平成27年度税制改正により、内国法人からの受取配当金の益金不算入制度が改正されております。
旧制度との比較においては、持株比率25%以上3分の1以下を保有する株式及び持株比率5%以下の株式について益金不算入額が圧縮されることとなっております。
旧制度 | |
持株比率 | 益金不算入額 |
100% | 全額 |
25%以上100%未満 | 受取配当額-負債利子控除額 |
25%未満 | (受取配当額-負債利子控除額)×50% |
平成27年度税制改正後 | |
持株比率 | 益金不算入額 |
100% | 全額 |
33.3%超100%未満 | 受取配当額-負債利子控除額 |
5%超33.3%以下 | 受取配当額×50% |
5%以下 | 受取配当額×20% |
なお、株式投資信託に関する収益分配金については全額が益金算入、ETFに関する収益分配金については20%益金不算入(5%未満保有の株式と同様)へと改正されております。
株式保有要件(平成27年度税制改正後) | |
持株比率 | 適用要件 |
完全子法人株式等 (100%) |
配当の計算期間における全期間を通じて保有 |
関連法人株式等 (33.3%超100%未満) |
配当の額の支払に係る基準日以前6カ月以上の保有 |
その他の株式等 (5%超33.3%以下) |
基準日において5%超 |
非支配目的株式等 (5%以下) |
基準日において5%以下 |
令和4年度税制改正において、完全子法人株式等に係る配当等の課税の特例が創設され、以下の要件を満たす、内国法人が支払を受ける配当については所得税の源泉徴収を行わないこととされました。
ー完全子法人株式等からの配当
ー発行済株式等の総数等に占める割合が3分の1超である内国法人からの配当
なお、上記の改正は令和5年10月1日以後に支払を受けるべき配当等より適用となります。

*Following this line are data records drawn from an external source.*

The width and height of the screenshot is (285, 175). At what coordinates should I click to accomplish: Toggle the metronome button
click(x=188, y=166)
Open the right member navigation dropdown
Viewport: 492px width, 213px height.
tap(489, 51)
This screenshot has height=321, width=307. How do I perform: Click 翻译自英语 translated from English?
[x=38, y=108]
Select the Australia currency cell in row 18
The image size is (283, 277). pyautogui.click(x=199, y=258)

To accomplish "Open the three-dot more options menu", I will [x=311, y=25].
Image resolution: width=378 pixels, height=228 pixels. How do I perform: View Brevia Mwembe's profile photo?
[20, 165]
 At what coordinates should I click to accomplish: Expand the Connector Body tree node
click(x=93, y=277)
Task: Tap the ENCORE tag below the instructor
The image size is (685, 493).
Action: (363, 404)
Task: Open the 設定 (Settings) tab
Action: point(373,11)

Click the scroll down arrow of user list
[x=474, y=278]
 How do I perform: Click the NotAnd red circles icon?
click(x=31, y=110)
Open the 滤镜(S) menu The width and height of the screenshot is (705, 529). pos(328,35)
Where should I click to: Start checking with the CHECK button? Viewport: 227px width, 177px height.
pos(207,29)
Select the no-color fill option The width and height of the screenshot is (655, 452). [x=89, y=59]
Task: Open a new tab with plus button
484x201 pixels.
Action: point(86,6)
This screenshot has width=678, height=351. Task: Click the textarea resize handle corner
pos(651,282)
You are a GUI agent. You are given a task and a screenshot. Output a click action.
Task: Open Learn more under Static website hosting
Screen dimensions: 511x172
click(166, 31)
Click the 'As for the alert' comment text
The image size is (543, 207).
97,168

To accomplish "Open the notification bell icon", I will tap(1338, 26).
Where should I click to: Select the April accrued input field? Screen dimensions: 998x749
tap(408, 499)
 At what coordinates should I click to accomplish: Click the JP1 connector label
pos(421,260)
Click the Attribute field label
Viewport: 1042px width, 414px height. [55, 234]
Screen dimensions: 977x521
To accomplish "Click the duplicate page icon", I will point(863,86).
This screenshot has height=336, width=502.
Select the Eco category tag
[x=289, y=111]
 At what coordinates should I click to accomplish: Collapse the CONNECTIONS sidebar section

外国子会社からの配当等については内国法人に適用される受取配当等の益金不算入の規定は適用されません。但し、外国子会社から受ける配当等については、以下の算式に基づいた益金不算入制度が適用されます。
・当該剰余金の配当等の額-当該剰余金の配当等の額×5/100
(つまり、受取配当金の5%部分が益金算入されることとなります。)
なお、当該制度における外国子会社とは租税条約に別段の定めがある場合を除き、以下の要件を満たす外国法人をいいます。
・出資割合(議決件割合)が25/100以上
・配当等の額の支払義務が確定する日以前6ヵ月以上継続保有
前述の外国子会社から受ける配当等の益金不算入制度に関わらず、当該配当金を支払う外国子会社の本店所在地国の法令において、全額又は一部が外国子会社の所得の計算において損金計上されている場合には、配当の全額又は一部について日本親会社における所得の計算上は益金不算入の対象外とされます。